* **Task requirements**: Each record needs to be echoed exactly; can you do that?
= = =
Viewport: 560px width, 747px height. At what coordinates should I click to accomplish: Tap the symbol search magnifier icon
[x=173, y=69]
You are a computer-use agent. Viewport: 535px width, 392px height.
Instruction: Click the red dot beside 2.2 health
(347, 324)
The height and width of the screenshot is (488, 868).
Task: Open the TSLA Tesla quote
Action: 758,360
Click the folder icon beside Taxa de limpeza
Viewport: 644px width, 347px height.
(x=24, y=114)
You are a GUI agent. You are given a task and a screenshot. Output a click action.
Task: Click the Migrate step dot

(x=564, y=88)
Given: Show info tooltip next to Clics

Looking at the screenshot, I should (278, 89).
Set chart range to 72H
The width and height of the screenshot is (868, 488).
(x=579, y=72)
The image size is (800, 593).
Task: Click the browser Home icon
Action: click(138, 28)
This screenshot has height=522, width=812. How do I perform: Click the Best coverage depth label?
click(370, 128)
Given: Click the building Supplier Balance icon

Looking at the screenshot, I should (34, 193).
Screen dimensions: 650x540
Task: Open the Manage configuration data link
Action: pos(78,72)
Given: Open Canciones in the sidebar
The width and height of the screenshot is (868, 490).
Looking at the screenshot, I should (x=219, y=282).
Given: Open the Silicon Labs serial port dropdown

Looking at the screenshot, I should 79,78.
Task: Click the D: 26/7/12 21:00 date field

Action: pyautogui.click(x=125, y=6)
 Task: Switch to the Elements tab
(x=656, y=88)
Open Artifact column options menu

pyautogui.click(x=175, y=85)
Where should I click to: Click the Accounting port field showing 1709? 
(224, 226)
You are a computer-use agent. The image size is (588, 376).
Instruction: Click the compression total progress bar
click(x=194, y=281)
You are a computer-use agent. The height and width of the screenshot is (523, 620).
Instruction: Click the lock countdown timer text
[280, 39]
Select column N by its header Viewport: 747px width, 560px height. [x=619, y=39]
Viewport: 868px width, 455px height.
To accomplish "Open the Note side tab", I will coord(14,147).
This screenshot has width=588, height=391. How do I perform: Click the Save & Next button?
= = =
* **The answer**:
Viewport: 560px width, 747px height. At what coordinates should I click to accomplish: Tap the symbol search magnifier icon
[x=173, y=69]
You are a computer-use agent. Viewport: 535px width, 392px height.
Instruction: Click the red dot beside 2.2 health
(347, 324)
The height and width of the screenshot is (488, 868).
Task: Open the TSLA Tesla quote
Action: 758,360
Click the folder icon beside Taxa de limpeza
Viewport: 644px width, 347px height.
(x=24, y=114)
You are a GUI agent. You are given a task and a screenshot. Output a click action.
Task: Click the Migrate step dot

(x=564, y=88)
Given: Show info tooltip next to Clics

Looking at the screenshot, I should (278, 89).
Set chart range to 72H
The width and height of the screenshot is (868, 488).
(x=579, y=72)
The image size is (800, 593).
Task: Click the browser Home icon
Action: click(138, 28)
This screenshot has height=522, width=812. How do I perform: Click the Best coverage depth label?
click(370, 128)
Given: Click the building Supplier Balance icon

Looking at the screenshot, I should (34, 193).
Screen dimensions: 650x540
Task: Open the Manage configuration data link
Action: pos(78,72)
Given: Open Canciones in the sidebar
The width and height of the screenshot is (868, 490).
Looking at the screenshot, I should (x=219, y=282).
Given: Open the Silicon Labs serial port dropdown

Looking at the screenshot, I should 79,78.
Task: Click the D: 26/7/12 21:00 date field

Action: pyautogui.click(x=125, y=6)
 Task: Switch to the Elements tab
(x=656, y=88)
Open Artifact column options menu

pyautogui.click(x=175, y=85)
Where should I click to: Click the Accounting port field showing 1709? 
(224, 226)
You are a computer-use agent. The image size is (588, 376).
Instruction: Click the compression total progress bar
click(x=194, y=281)
You are a computer-use agent. The height and width of the screenshot is (523, 620).
Instruction: Click the lock countdown timer text
[280, 39]
Select column N by its header Viewport: 747px width, 560px height. [x=619, y=39]
Viewport: 868px width, 455px height.
To accomplish "Open the Note side tab", I will coord(14,147).
This screenshot has width=588, height=391. How do I perform: Click the Save & Next button?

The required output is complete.